What you have to do> Copy every one of the following records word for word, keeping each line unchanged.

>> Start

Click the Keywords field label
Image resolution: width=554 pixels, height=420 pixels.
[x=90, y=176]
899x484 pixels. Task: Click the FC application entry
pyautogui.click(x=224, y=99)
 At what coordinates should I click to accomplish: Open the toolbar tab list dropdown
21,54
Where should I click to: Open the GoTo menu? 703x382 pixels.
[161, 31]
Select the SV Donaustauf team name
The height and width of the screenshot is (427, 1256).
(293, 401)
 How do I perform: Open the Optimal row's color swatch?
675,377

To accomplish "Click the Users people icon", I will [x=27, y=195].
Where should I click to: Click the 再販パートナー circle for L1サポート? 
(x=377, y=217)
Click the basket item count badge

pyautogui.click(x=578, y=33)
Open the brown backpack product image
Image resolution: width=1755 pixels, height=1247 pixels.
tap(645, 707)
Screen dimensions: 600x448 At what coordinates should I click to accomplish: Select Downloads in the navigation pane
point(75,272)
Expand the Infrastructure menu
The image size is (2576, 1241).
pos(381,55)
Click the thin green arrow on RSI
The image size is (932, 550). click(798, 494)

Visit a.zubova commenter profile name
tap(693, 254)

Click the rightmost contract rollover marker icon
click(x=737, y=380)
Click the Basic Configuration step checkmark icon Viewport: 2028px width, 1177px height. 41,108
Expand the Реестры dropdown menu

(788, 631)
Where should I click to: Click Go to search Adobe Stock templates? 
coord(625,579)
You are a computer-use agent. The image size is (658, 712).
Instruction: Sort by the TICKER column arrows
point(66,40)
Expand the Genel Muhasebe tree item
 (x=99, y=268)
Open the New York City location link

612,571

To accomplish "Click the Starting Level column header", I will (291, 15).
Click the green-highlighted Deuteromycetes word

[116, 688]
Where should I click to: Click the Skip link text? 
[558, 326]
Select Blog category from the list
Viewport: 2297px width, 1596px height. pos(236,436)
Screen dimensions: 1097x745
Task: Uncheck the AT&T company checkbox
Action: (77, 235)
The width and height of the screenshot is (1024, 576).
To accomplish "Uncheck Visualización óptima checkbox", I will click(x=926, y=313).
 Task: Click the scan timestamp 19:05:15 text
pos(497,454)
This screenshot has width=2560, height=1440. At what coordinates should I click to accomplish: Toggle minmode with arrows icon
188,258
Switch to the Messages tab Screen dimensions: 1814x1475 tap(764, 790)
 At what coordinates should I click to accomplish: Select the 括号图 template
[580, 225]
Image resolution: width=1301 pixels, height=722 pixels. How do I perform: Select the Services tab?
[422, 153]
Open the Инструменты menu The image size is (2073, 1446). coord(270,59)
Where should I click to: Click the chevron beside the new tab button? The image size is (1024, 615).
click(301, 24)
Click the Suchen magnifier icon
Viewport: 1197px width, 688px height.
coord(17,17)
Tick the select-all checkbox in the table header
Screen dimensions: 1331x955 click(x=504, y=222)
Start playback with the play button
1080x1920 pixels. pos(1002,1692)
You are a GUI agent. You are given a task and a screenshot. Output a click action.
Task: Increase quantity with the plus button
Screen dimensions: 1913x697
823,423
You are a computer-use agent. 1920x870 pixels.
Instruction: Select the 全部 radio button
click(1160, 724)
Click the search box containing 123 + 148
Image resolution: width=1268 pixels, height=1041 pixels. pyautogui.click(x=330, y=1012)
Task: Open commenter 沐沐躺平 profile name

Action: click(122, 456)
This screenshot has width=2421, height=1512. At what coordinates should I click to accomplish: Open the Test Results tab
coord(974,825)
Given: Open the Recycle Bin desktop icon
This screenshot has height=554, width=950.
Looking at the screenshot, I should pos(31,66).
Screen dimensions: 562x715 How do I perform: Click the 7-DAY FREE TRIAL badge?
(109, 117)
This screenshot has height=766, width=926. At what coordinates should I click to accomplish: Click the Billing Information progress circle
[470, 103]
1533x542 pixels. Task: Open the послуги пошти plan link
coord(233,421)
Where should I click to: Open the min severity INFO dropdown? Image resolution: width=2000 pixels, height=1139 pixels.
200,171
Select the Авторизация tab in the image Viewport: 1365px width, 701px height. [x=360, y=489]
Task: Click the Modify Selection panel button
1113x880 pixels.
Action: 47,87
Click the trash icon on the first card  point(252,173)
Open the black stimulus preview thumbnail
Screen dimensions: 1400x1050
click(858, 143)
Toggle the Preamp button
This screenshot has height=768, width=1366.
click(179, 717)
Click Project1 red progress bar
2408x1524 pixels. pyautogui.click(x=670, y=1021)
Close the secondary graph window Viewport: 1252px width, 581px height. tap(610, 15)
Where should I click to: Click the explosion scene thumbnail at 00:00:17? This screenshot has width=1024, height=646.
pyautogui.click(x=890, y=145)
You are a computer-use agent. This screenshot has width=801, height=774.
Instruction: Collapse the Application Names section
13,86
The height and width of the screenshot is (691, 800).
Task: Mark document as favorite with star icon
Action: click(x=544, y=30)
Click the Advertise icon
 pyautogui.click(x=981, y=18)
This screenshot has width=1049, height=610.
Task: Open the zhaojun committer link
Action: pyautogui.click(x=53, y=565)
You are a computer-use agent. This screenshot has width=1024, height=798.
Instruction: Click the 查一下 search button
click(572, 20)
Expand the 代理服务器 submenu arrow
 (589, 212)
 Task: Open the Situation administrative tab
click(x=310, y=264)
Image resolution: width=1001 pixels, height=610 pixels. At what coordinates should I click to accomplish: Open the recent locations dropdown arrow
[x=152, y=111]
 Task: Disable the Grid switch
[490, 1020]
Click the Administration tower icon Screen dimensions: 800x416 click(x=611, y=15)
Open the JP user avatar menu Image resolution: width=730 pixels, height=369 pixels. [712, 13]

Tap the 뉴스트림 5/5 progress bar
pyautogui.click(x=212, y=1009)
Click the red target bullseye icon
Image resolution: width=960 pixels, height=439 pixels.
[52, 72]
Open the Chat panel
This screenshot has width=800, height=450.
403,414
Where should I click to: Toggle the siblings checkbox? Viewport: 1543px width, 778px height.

>> End

Output for this task>
Click the Keywords field label
Image resolution: width=554 pixels, height=420 pixels.
[x=90, y=176]
899x484 pixels. Task: Click the FC application entry
pyautogui.click(x=224, y=99)
 At what coordinates should I click to accomplish: Open the toolbar tab list dropdown
21,54
Where should I click to: Open the GoTo menu? 703x382 pixels.
[161, 31]
Select the SV Donaustauf team name
The height and width of the screenshot is (427, 1256).
(293, 401)
 How do I perform: Open the Optimal row's color swatch?
675,377

To accomplish "Click the Users people icon", I will [x=27, y=195].
Where should I click to: Click the 再販パートナー circle for L1サポート? 
(x=377, y=217)
Click the basket item count badge

pyautogui.click(x=578, y=33)
Open the brown backpack product image
Image resolution: width=1755 pixels, height=1247 pixels.
tap(645, 707)
Screen dimensions: 600x448 At what coordinates should I click to accomplish: Select Downloads in the navigation pane
point(75,272)
Expand the Infrastructure menu
The image size is (2576, 1241).
pos(381,55)
Click the thin green arrow on RSI
The image size is (932, 550). click(798, 494)

Visit a.zubova commenter profile name
tap(693, 254)

Click the rightmost contract rollover marker icon
click(x=737, y=380)
Click the Basic Configuration step checkmark icon Viewport: 2028px width, 1177px height. 41,108
Expand the Реестры dropdown menu

(788, 631)
Where should I click to: Click Go to search Adobe Stock templates? 
coord(625,579)
You are a computer-use agent. The image size is (658, 712).
Instruction: Sort by the TICKER column arrows
point(66,40)
Expand the Genel Muhasebe tree item
 (x=99, y=268)
Open the New York City location link

612,571

To accomplish "Click the Starting Level column header", I will (291, 15).
Click the green-highlighted Deuteromycetes word

[116, 688]
Where should I click to: Click the Skip link text? 
[558, 326]
Select Blog category from the list
Viewport: 2297px width, 1596px height. pos(236,436)
Screen dimensions: 1097x745
Task: Uncheck the AT&T company checkbox
Action: (77, 235)
The width and height of the screenshot is (1024, 576).
To accomplish "Uncheck Visualización óptima checkbox", I will click(x=926, y=313).
 Task: Click the scan timestamp 19:05:15 text
pos(497,454)
This screenshot has width=2560, height=1440. At what coordinates should I click to accomplish: Toggle minmode with arrows icon
188,258
Switch to the Messages tab Screen dimensions: 1814x1475 tap(764, 790)
 At what coordinates should I click to accomplish: Select the 括号图 template
[580, 225]
Image resolution: width=1301 pixels, height=722 pixels. How do I perform: Select the Services tab?
[422, 153]
Open the Инструменты menu The image size is (2073, 1446). coord(270,59)
Where should I click to: Click the chevron beside the new tab button? The image size is (1024, 615).
click(301, 24)
Click the Suchen magnifier icon
Viewport: 1197px width, 688px height.
coord(17,17)
Tick the select-all checkbox in the table header
Screen dimensions: 1331x955 click(x=504, y=222)
Start playback with the play button
1080x1920 pixels. pos(1002,1692)
You are a GUI agent. You are given a task and a screenshot. Output a click action.
Task: Increase quantity with the plus button
Screen dimensions: 1913x697
823,423
You are a computer-use agent. 1920x870 pixels.
Instruction: Select the 全部 radio button
click(1160, 724)
Click the search box containing 123 + 148
Image resolution: width=1268 pixels, height=1041 pixels. pyautogui.click(x=330, y=1012)
Task: Open commenter 沐沐躺平 profile name

Action: click(122, 456)
This screenshot has width=2421, height=1512. At what coordinates should I click to accomplish: Open the Test Results tab
coord(974,825)
Given: Open the Recycle Bin desktop icon
This screenshot has height=554, width=950.
Looking at the screenshot, I should pos(31,66).
Screen dimensions: 562x715 How do I perform: Click the 7-DAY FREE TRIAL badge?
(109, 117)
This screenshot has height=766, width=926. At what coordinates should I click to accomplish: Click the Billing Information progress circle
[470, 103]
1533x542 pixels. Task: Open the послуги пошти plan link
coord(233,421)
Where should I click to: Open the min severity INFO dropdown? Image resolution: width=2000 pixels, height=1139 pixels.
200,171
Select the Авторизация tab in the image Viewport: 1365px width, 701px height. [x=360, y=489]
Task: Click the Modify Selection panel button
1113x880 pixels.
Action: 47,87
Click the trash icon on the first card  point(252,173)
Open the black stimulus preview thumbnail
Screen dimensions: 1400x1050
click(858, 143)
Toggle the Preamp button
This screenshot has height=768, width=1366.
click(179, 717)
Click Project1 red progress bar
2408x1524 pixels. pyautogui.click(x=670, y=1021)
Close the secondary graph window Viewport: 1252px width, 581px height. tap(610, 15)
Where should I click to: Click the explosion scene thumbnail at 00:00:17? This screenshot has width=1024, height=646.
pyautogui.click(x=890, y=145)
You are a computer-use agent. This screenshot has width=801, height=774.
Instruction: Collapse the Application Names section
13,86
The height and width of the screenshot is (691, 800).
Task: Mark document as favorite with star icon
Action: click(x=544, y=30)
Click the Advertise icon
 pyautogui.click(x=981, y=18)
This screenshot has width=1049, height=610.
Task: Open the zhaojun committer link
Action: pyautogui.click(x=53, y=565)
You are a computer-use agent. This screenshot has width=1024, height=798.
Instruction: Click the 查一下 search button
click(572, 20)
Expand the 代理服务器 submenu arrow
 (589, 212)
 Task: Open the Situation administrative tab
click(x=310, y=264)
Image resolution: width=1001 pixels, height=610 pixels. At what coordinates should I click to accomplish: Open the recent locations dropdown arrow
[x=152, y=111]
 Task: Disable the Grid switch
[490, 1020]
Click the Administration tower icon Screen dimensions: 800x416 click(x=611, y=15)
Open the JP user avatar menu Image resolution: width=730 pixels, height=369 pixels. [712, 13]

Tap the 뉴스트림 5/5 progress bar
pyautogui.click(x=212, y=1009)
Click the red target bullseye icon
Image resolution: width=960 pixels, height=439 pixels.
[52, 72]
Open the Chat panel
This screenshot has width=800, height=450.
403,414
Where should I click to: Toggle the siblings checkbox? Viewport: 1543px width, 778px height.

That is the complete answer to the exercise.